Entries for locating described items
━━━━━━━━━━━━━━━━

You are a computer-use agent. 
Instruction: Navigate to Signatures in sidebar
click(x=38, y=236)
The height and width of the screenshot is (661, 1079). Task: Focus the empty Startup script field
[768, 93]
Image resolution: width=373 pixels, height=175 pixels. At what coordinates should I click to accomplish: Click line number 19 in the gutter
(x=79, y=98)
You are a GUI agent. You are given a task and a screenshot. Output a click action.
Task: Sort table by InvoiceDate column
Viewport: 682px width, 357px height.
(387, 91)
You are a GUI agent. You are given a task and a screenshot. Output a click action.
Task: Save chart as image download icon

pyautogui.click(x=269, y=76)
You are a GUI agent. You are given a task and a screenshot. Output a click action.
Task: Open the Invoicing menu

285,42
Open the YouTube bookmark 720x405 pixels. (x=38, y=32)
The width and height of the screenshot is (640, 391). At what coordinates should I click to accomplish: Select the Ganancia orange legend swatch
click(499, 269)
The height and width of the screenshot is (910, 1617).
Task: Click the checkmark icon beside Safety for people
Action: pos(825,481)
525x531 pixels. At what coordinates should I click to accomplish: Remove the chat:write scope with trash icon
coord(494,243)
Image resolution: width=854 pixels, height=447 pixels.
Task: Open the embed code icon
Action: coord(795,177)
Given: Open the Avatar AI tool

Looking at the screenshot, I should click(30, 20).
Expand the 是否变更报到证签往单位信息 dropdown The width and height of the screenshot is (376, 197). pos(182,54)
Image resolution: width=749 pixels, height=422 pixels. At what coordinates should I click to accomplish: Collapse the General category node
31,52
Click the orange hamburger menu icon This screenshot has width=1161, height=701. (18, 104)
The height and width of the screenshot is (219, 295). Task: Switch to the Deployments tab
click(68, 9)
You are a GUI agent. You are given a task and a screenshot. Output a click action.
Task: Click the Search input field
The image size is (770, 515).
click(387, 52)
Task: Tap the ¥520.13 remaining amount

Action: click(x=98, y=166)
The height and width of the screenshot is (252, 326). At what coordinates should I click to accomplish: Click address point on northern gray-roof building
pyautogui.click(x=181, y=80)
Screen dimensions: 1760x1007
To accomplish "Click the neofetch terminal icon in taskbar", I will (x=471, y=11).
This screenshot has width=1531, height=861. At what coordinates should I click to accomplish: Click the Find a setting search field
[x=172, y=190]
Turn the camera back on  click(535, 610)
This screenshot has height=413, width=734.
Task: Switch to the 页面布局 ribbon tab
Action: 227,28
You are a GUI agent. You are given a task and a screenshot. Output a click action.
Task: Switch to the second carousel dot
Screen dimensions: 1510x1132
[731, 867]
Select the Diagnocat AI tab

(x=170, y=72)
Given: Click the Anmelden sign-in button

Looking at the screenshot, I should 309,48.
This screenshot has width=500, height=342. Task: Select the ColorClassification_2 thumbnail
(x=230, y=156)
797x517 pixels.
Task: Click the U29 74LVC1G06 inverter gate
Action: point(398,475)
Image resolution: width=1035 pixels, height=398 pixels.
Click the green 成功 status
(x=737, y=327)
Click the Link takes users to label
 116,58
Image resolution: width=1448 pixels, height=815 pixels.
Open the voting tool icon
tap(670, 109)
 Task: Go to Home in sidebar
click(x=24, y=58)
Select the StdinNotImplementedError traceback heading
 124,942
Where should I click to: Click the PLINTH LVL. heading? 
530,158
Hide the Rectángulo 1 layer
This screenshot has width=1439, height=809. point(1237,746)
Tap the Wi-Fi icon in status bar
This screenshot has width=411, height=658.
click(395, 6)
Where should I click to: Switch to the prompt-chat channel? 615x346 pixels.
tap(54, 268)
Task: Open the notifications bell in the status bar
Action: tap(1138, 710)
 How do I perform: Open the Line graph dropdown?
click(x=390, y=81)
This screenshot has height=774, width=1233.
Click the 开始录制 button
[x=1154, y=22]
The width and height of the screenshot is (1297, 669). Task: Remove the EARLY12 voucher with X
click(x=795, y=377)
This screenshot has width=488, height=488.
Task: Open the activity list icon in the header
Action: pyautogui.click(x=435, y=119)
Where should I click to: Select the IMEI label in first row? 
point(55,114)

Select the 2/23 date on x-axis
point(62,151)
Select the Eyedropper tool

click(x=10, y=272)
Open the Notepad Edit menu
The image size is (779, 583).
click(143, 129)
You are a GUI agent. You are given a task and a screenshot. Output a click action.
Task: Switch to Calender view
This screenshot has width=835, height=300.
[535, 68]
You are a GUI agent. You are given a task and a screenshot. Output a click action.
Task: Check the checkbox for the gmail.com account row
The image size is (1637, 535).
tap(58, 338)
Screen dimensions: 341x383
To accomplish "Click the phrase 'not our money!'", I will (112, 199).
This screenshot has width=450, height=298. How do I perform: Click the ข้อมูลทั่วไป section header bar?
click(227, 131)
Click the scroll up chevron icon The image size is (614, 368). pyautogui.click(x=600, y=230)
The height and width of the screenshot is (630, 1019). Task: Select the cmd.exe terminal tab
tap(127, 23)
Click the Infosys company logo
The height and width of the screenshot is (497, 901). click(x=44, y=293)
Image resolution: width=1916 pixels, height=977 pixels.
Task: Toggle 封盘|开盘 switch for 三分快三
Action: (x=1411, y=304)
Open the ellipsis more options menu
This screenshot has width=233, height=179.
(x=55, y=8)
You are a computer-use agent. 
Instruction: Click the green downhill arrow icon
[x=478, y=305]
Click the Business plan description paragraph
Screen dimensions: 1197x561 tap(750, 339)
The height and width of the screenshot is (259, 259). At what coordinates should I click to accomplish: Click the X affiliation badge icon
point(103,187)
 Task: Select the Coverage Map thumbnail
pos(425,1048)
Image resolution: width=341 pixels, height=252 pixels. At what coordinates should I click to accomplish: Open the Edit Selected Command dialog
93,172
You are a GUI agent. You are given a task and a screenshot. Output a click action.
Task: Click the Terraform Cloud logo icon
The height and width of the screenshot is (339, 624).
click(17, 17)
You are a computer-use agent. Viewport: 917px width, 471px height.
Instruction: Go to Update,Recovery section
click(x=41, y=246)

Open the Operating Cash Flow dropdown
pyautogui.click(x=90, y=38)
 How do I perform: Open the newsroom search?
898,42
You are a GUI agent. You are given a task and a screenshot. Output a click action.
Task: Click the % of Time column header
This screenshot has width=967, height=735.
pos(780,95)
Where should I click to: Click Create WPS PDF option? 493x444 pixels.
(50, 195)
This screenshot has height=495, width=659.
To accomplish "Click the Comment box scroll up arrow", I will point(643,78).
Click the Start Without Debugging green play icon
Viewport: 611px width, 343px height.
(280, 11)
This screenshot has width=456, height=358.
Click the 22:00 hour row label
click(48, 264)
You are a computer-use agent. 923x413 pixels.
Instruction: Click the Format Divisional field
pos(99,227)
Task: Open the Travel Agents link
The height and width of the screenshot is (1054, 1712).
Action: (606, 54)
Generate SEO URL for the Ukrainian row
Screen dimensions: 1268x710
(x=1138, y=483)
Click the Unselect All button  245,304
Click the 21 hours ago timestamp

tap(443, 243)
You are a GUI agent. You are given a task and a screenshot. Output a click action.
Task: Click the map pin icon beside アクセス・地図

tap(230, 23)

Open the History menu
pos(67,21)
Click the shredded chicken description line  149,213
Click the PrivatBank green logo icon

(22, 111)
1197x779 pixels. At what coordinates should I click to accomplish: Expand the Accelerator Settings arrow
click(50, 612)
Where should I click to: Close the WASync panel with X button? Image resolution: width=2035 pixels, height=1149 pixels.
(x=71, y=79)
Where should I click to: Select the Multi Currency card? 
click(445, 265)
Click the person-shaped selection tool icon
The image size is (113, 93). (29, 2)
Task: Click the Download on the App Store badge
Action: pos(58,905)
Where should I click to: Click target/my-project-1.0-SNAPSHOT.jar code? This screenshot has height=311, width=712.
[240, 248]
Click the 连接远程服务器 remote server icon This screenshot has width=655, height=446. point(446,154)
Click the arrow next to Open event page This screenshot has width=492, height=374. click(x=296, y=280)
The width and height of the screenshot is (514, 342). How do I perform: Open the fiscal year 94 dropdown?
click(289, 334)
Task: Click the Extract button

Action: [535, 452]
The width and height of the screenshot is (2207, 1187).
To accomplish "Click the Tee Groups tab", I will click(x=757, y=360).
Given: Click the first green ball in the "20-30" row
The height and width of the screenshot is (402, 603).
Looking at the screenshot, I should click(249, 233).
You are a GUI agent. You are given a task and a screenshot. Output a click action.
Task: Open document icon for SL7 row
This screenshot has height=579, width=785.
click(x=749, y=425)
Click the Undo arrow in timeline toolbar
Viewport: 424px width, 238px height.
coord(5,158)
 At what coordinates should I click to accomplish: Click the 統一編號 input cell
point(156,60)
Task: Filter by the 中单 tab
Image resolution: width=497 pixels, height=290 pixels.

━━━━━━━━━━━━━━━━

* Written problem *
Please rewrite the lines from the one holding "Click the orange" through the one holding "click(387, 52)", inclusive, swapping "Deployments" for "Builds" and keeping everything else the same.

* Worked answer *
Click the orange hamburger menu icon This screenshot has width=1161, height=701. (18, 104)
The height and width of the screenshot is (219, 295). Task: Switch to the Builds tab
click(68, 9)
You are a GUI agent. You are given a task and a screenshot. Output a click action.
Task: Click the Search input field
The image size is (770, 515).
click(387, 52)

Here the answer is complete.